BEGIN SOURCE EXTRACT

12.	Dependent claim 11 is directed to an apparatus, and falls into one of the four statutory categories.
	Claim 11 do not recite any abstract idea.
	Claim 11 recites the following additional elements
	a first memory configured to store the input feature and the weight; (This limitation is directed towards a generic computer component of storing information and does not integrate the abstract idea into a practical application) and
	a second memory configured to store the compressed packet data including the index information transferred from the zero-value filter. (This limitation is directed towards a generic computer component of storing information and does not integrate the abstract idea into a practical application)
	Claim 11 recites the following additional elements
	a first memory configured to store the input feature and the weight; (This limitation is directed towards a generic computer component of storing information and does not amount to significantly more than judicial exception. See MPEP 2106.05(d)(II), first list, example (iv)) and
	a second memory configured to store the compressed packet data including the index information transferred from the zero-value filter. (This limitation is directed towards a generic computer component of storing information and does not amount to significantly more than judicial exception. See MPEP 2106.05(d)(II), first list, example (iv))

13.	Independent claim 12 is directed to an apparatus, and falls into one of the four statutory categories.
	Claim 12 recites the following abstract ideas:
	filtering a zero (0) value by applying the weight to the input feature (mental process directed towards a mathematical concept) and 
	generating compressed packet data by matching index information including relative coordinates and group boundary information for the data elements of the input feature; (mental process directed towards comparing input data values)
	producing result data by performing a multiplication operation on the input feature and the weight of the compressed packet data; (mental process directed towards a mathematical concept
	performing an addition operation between multiplied result data based on the relative coordinates and the group boundary information of the result data and generating an output feature map by rearranging result values of the addition operation in an original input feature form; (mental process directed towards a mathematical concept) and
	changing the output feature map to nonlinear values by applying an activation function to the output feature map and generating a final output feature map by performing a pooling process. (mental process directed towards a mathematical concept)

END SOURCE EXTRACT
BEGIN EXTRACTED ENTRIES

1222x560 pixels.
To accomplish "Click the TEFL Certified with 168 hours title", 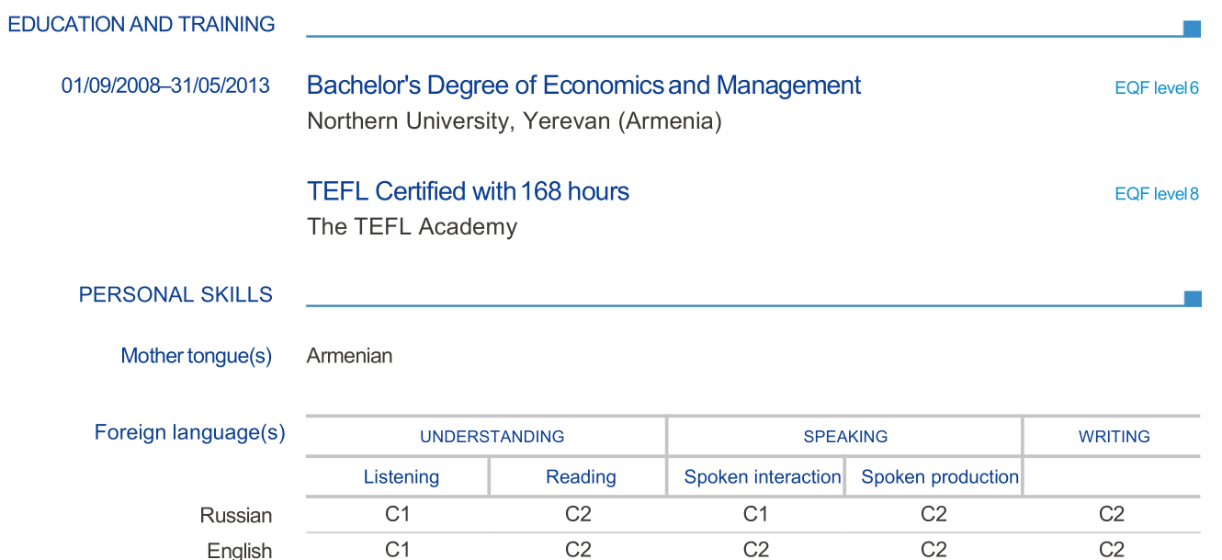I will tap(468, 191).
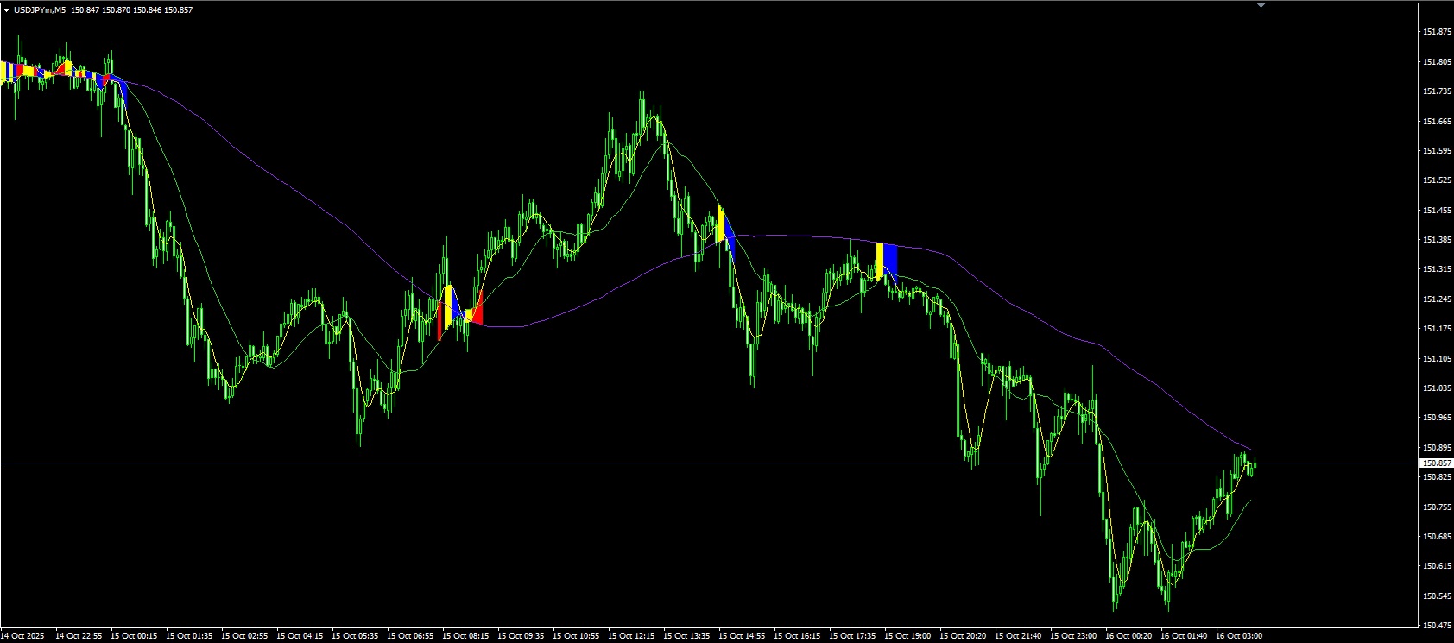The height and width of the screenshot is (643, 1454).
Task: Click the 150.475 price scale label
Action: pyautogui.click(x=1434, y=625)
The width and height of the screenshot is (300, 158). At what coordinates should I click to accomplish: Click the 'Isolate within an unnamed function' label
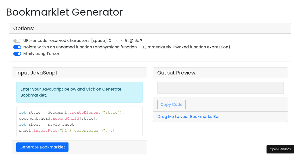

END EXTRACTED ENTRIES

(STATED GOAL)
Using the claim analysis, say whether each statement agrees with it: 1. Claim 12 is directed to an apparatus. 2. In claim 11, the first memory stores the compressed packet data. 3. In claim 12, the output feature map is changed to nonlinear values by a pooling process.

(SOLUTION TO THE EXERCISE)
1. Yes: "Independent claim 12 is directed to an apparatus"
2. No: "a first memory configured to store the input feature and the weight"
3. No: "changing the output feature map to nonlinear values by applying an activation function to the output feature map"